### Text shown
What lies at the heart of such accusations is an incredulous and often indignant exacerbation towards foreign, weird and perhaps offensive ideas and the people who hold them. How on earth can anyone believe such patent bullshit?! How is it possible?!? Don’t they see how insanely wrong they are?! They must be crazy!

But here’s the thing. Calling people crazy very seldom says anything about them. What it does say something about is you. It says something about the time and effort you’ve put into understanding points of view different than your own. It says something about your imaginative abilities and to what extent you are able to step outside your own intellectual presuppositions and biases to entertain those of your opponents. It probably says something about how socially insulated you are. If you find yourself regarding strangers as crazy on a regular basis, you should get out more and with different people than usual. And ultimately, accusations of craziness say something about your ability to empathise with people, and to treat them with basic respect. Because calling someone crazy and thus refusing to grant them basic reasoning abilities and perceptual grasp means denying something essentially human to them. And it’s only a small step away from denying someone their moral agency too. Then the crazy person is not simply deluded but is dangerous. You don’t have to search very far in order to find accusations like that.

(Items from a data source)
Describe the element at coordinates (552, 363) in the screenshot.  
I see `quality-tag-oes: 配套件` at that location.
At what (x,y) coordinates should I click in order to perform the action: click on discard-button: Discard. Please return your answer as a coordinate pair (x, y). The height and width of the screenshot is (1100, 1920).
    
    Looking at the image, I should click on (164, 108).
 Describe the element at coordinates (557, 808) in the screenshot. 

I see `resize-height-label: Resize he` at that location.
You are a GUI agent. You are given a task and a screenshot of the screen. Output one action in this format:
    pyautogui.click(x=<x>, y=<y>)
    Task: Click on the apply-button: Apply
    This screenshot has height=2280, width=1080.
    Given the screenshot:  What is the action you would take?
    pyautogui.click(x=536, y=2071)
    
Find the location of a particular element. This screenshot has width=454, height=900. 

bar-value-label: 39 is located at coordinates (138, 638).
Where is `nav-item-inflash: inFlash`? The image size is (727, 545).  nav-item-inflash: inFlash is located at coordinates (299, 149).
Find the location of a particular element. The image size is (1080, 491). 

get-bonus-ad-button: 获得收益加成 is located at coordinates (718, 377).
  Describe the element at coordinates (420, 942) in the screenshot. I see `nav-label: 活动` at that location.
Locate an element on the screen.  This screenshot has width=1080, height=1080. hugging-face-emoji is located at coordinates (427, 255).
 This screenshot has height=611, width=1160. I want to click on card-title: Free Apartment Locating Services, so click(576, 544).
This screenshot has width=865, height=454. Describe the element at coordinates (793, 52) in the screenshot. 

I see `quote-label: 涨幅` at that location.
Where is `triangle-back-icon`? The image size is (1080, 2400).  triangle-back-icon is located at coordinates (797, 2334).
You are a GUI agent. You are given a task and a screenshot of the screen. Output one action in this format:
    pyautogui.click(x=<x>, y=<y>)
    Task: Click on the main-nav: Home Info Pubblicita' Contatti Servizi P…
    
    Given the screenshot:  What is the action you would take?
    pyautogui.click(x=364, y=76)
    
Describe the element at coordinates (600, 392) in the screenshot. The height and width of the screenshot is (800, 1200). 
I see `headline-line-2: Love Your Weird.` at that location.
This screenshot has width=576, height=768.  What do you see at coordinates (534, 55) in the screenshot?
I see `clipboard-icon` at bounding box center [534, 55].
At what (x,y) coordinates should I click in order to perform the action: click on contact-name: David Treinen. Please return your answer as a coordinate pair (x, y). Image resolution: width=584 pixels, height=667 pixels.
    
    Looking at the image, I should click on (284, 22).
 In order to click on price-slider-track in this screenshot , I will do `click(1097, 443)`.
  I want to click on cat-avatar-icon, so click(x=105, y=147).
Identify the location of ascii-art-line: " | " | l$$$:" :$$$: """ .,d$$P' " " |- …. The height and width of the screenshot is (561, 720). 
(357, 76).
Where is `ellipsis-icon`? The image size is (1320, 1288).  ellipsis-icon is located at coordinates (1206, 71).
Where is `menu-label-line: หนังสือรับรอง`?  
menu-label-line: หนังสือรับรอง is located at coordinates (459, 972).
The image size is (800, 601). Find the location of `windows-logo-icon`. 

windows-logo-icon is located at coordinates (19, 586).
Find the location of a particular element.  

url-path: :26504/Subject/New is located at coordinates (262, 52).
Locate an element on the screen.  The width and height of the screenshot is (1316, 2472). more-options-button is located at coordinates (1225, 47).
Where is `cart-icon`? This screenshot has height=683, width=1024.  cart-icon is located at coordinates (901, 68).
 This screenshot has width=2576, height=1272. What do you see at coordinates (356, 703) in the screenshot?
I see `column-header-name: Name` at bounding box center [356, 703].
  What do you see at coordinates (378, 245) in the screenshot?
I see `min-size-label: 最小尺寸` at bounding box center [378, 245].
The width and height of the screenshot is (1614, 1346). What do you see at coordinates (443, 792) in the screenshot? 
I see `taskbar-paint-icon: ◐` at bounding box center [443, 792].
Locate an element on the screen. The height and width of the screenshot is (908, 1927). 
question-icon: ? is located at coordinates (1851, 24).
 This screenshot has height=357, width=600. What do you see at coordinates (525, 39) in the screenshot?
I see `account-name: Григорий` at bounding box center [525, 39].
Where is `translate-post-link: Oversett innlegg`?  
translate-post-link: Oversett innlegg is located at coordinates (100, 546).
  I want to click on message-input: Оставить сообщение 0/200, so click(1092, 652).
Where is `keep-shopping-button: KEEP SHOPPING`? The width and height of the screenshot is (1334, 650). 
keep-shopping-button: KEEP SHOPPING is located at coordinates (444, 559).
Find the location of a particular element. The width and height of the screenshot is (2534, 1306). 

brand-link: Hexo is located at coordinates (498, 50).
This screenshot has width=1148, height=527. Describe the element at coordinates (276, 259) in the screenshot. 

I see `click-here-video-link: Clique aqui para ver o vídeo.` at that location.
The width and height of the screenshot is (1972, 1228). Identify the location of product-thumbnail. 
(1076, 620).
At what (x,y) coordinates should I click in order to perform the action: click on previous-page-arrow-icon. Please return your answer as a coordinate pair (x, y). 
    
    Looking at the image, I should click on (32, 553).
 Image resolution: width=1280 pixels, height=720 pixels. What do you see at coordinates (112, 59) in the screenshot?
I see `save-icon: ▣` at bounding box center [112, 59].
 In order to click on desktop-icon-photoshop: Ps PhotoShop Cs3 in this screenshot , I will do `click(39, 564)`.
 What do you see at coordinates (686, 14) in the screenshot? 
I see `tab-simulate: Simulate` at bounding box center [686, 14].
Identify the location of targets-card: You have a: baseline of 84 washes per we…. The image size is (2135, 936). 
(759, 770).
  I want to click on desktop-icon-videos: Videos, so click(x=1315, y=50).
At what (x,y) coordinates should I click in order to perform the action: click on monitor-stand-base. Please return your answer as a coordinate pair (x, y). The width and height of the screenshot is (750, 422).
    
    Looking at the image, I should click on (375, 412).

### Exercises
1) From the passage on calling people crazy, list each thing that such an accusation is said to reveal about the person who makes it.
2) Carry the passage about calling people crazy forward from its final sentence.

### Task-by-task results
1)
- The time and effort you've put into understanding points of view different from your own
- Your imaginative abilities, and how far you can step outside your own intellectual presuppositions and biases to entertain those of your opponents
- How socially insulated you are
- Your ability to empathise with people and to treat them with basic respect

2)
I am by no means a creationist. Regular readers will know that. I’ve argued against creationism on scientific, biblical and theological grounds for years, both online and, more significantly, off. But my disagreement with them, however strongly felt, does not tempt me to accuse them of being crazy. I disagree with them on some very central points, but they aren’t stupid. Or, they aren’t significantly more stupid than anyone else. Stupid is represented among all sides of every debate. It would be unfair and uncharitable to pick out the stupid on your opponent’s side, all the while ignoring the stupid on your own. In fact, that would be stupid. Same applies for crazy.

At the heart of creationism is a strong adherence to the fundamentalist understanding of the inerrancy of the Bible. For them, their understanding of the Bible is a matter of first principles. Creationists believe that the Bible is absolutely correct in every instance, whatever the topic at hand. Since the Bible has stuff to say about the nature of the physical world, it must be correct there too. Does this clash with science? Not according to them. Modern, secular science, yes. But not proper, true science. For many of us, a wooden literalistic interpretation of Genesis and other biblical passages does clash with proper, true science (which is modern, “secular” science). Which means, for us, that wooden literalistic interpretation must be left behind (to put it a bit too simply). Because for a Christian, all truth must be held in unity. There must be basic correspondence between God’s revealed word and his created word. But the thing is, creationists would agree with this. Science and theology must be brought and held together. That’s what creationism is, in their understanding. And while that’s almost certainly wrong, it’s not wrong for them. Because reason and understanding are socially embedded phenomena. Social pressures influence the plausibility of various epistemologies. And if you take biblical inerrancy to a matter of first principles, to be the basis of your epistemology, to be your foundational premise – what follows might seem crazy to those who are ignorant and too lazy to do anything about it, but in reality it’s actually not. It’s quite logical, in fact.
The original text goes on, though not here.